How to complete this task: Within the data that follows, set down exactly the lines from the one containing "Image resolution: width=537" through the one containing "Task: Select the safari browser row", both ends included.

Saved entries
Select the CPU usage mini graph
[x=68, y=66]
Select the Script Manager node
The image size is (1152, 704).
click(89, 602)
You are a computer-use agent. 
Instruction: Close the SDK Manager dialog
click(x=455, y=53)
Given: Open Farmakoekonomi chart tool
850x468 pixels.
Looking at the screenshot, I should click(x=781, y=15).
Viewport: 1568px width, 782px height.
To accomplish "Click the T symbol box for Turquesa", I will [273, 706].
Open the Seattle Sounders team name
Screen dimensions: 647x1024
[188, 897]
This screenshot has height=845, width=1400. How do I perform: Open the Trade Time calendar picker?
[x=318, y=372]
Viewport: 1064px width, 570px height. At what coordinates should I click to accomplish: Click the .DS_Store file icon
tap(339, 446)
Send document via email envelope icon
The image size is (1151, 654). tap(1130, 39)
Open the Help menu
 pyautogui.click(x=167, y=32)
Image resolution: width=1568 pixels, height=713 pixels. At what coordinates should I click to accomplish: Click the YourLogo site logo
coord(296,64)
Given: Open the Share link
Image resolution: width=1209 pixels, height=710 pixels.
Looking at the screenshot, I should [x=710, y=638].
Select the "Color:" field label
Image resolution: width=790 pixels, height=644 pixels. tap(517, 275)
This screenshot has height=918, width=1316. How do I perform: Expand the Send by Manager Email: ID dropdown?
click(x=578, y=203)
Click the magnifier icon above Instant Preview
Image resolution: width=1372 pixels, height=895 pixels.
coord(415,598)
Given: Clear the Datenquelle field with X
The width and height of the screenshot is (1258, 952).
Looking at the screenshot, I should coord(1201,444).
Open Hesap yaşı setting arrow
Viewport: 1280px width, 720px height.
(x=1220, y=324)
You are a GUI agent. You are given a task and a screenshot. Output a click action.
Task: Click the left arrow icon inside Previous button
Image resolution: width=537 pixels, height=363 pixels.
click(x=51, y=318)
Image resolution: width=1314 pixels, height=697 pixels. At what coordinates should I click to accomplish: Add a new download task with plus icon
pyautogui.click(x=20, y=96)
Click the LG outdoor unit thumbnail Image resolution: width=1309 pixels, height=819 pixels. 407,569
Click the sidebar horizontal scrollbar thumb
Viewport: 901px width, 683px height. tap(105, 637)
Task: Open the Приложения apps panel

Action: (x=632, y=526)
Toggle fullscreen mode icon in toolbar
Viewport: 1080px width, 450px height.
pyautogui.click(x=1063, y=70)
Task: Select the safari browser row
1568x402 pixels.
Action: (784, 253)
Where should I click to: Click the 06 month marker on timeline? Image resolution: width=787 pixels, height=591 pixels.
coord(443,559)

Response below:
Image resolution: width=537 pixels, height=363 pixels.
click(x=51, y=318)
Image resolution: width=1314 pixels, height=697 pixels. At what coordinates should I click to accomplish: Add a new download task with plus icon
pyautogui.click(x=20, y=96)
Click the LG outdoor unit thumbnail Image resolution: width=1309 pixels, height=819 pixels. 407,569
Click the sidebar horizontal scrollbar thumb
Viewport: 901px width, 683px height. tap(105, 637)
Task: Open the Приложения apps panel

Action: (x=632, y=526)
Toggle fullscreen mode icon in toolbar
Viewport: 1080px width, 450px height.
pyautogui.click(x=1063, y=70)
Task: Select the safari browser row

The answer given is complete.